The neurologist said that he was always captivated by the clinical examination of FTD patients. He spends a lot of time thinking about the disease and how it alters the self. “I don't think of the social self as any one thing,” he said. “My patients have impairments in different aspects of social processing and self-representation. FTD erodes important aspects of social behavior and emotion, including emotional aspects of morality, self-awareness and empathy. I see my role in the field as someone who can help connect the dots and build more integrated models of the disease. Right now, it is not so obvious how all the emerging dots, such as the genetic, molecular, and anatomical discoveries, are connected.”
He's hoping that the MacArthur money will “allow us to continue to pursue our goal of finding treatments for FTD with increased vigor, flexibility, and boldness,” he said.
COLLEAGUES WEIGH IN
John Q. Trojanowski, MD, PhD, co-director of the Center for Neurodegenerative Disease Research at the University of Pennsylvania, has watched his colleague putting the pieces of a very complicated puzzle together. “Bill is a creative clinician-scientist who is advancing our understanding of FTD through his basic science research. He's implicated von Economo neurons in brain degeneration in FTD patients as well as by elucidating cortical neural networks that are affected specifically in FTD.”

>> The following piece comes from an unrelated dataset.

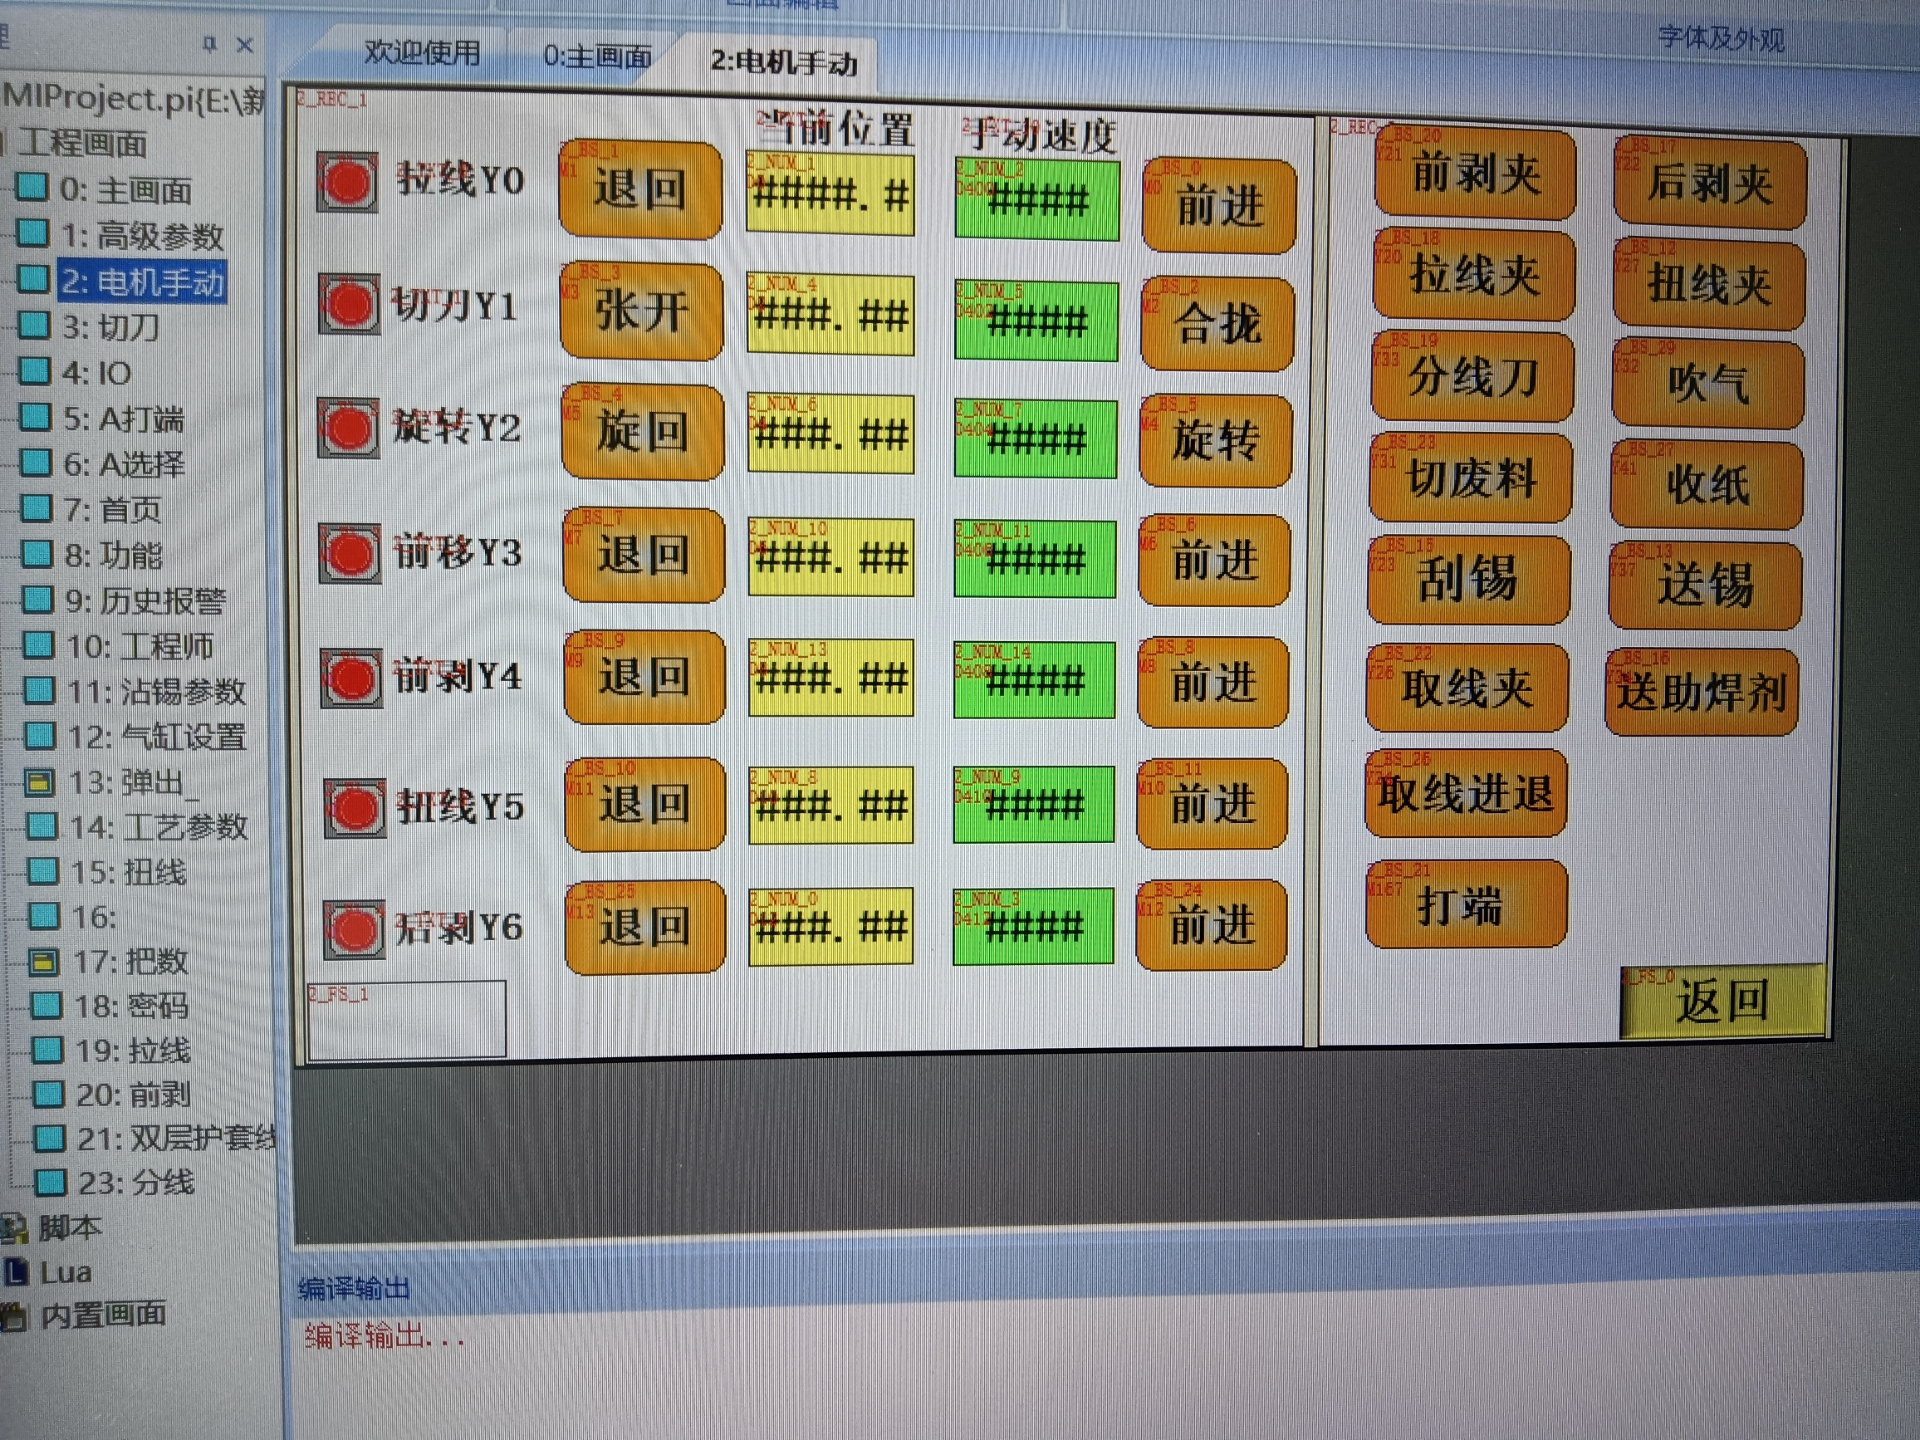Click the pin icon in the project panel header

pyautogui.click(x=209, y=44)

When UCSF's Dr. Miller heard that his protégé won the MacArthur award, he was not surprised. “I couldn't imagine a better choice,” he said. “Bill approaches everything he does with originality and he is a wonderful observer. Together, these traits make for some amazing surprises in our field.”
“He thinks in a big way about things. He may start thinking about a problem at dinner but he will still be mulling over every angle the next morning at breakfast. In fact, he won't stop until he makes a connection and sets out to see if it makes sense.”
For instance, Dr. Miller recalled a meeting where John Allman, PhD, a neuroscientist at California Institute of Technology, was discussing a newly observed cell population, the VENs. Dr. Allman described where the cells were and Dr. Seeley immediately saw that their location was smack in the same regions involved in FTD. Dr. Allman was saying that these neurons were phylogenically new and seemed to develop divergently in species with larger frontal lobes and complex social networks.
In a matter of a few days, Dr. Seeley booked a flight to Washington, DC, and showed up at the Armed Forces Institute of Pathology at Walter Reed Army Medical Center, where the Yakovlev-Haleem Collection is stored. The brain bank was started in 1930 at Harvard University by neuroanatomist Paul Yakovlev, MD, before it moved to the National Museum of Health and Medicine at Walter Reed.
The collection houses whole-brain sections on glass slides and provides microscopes for on-site examination. Dr. Seeley spent a week combing through the stacks and examining FTD brains he found in the collection.
On a hunch, Dr. Seeley analyzed the tissue samples from some of the cases and the VENs were obliterated, Dr. Miller said. “That says it all, doesn't it? That is the way he approaches problems and solves them.”